> [Tasks]:
• a. In the theater review, reproduce the stretch from "Directed by Soho" through "really is needed.", swapping "neon" for "amber".
• b. According to the theater review, why does Gareth Fry's sound design mainly play Phantom of the Opera?

> [Excerpt to read]:
--

Directed by Soho artistic director Steve Marmion with Anthony Lamble’s naturalistic set edged with drunken symbolism, nothing gets in the way. Not the comfy sofa and raised kitchen area where plates smash offstage. Nor casual costumery and Kerry’s damningly subfusc anorak. Nor the runnels where bottles of wine are ritually poured to mark passing time (clearly moving clock hands aren’t enough). Rob Casey’s lighting etches a neon rectangle above – a ubiquitous signature in some venues – and gradates one night flickered with a few lights-down moments. Gareth Fry’s sound mainly blasts out Phantom of the Opera so Harry can karaoke it. And Bret Yount’s fight direction really is needed.

 

Who’s afraid of a hot tin roof? From the start Jo’s coolly catching Wotsits in her mouth as Harry’s humping her, seems an act of mutual violence. Both are more engaged with the porn pumping their flaccid imaginations as they wait for news about Jo’s sister’s giving birth.

--

[Part of a data file]
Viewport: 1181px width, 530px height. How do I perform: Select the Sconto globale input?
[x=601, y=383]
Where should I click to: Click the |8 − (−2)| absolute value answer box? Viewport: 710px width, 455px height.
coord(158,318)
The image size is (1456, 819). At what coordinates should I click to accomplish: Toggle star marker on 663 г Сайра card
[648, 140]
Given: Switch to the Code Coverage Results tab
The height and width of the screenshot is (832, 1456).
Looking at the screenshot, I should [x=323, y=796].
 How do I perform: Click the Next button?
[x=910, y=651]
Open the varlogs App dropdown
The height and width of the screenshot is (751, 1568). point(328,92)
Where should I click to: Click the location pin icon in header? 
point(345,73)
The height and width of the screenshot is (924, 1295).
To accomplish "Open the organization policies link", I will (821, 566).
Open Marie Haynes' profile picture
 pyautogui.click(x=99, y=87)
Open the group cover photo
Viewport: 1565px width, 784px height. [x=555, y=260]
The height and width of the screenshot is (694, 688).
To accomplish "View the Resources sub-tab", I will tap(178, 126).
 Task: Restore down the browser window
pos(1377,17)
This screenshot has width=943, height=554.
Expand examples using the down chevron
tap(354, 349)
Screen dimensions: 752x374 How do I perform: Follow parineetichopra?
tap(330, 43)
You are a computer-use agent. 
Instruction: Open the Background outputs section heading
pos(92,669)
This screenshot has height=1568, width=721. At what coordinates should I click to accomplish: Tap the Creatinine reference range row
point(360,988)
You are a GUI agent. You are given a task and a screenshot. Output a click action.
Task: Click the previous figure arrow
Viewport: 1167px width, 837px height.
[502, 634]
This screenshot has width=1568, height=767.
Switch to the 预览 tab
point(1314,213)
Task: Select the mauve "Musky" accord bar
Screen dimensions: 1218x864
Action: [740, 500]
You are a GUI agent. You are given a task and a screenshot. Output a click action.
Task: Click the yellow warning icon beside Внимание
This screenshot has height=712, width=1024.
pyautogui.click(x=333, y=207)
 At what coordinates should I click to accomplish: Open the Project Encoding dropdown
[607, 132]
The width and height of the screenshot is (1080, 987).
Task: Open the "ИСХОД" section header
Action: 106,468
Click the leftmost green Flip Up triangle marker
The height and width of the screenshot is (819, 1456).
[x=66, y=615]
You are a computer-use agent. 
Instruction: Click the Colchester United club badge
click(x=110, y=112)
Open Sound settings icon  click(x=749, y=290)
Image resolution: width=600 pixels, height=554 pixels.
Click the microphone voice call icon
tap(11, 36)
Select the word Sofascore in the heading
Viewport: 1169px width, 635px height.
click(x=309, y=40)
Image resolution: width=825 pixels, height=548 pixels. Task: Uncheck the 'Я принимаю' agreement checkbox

--

> [Responses by task]:
• a.
Directed by Soho artistic director Steve Marmion with Anthony Lamble’s naturalistic set edged with drunken symbolism, nothing gets in the way. Not the comfy sofa and raised kitchen area where plates smash offstage. Nor casual costumery and Kerry’s damningly subfusc anorak. Nor the runnels where bottles of wine are ritually poured to mark passing time (clearly moving clock hands aren’t enough). Rob Casey’s lighting etches a amber rectangle above – a ubiquitous signature in some venues – and gradates one night flickered with a few lights-down moments. Gareth Fry’s sound mainly blasts out Phantom of the Opera so Harry can karaoke it. And Bret Yount’s fight direction really is needed.

• b. It plays Phantom of the Opera so that Harry can sing it as karaoke.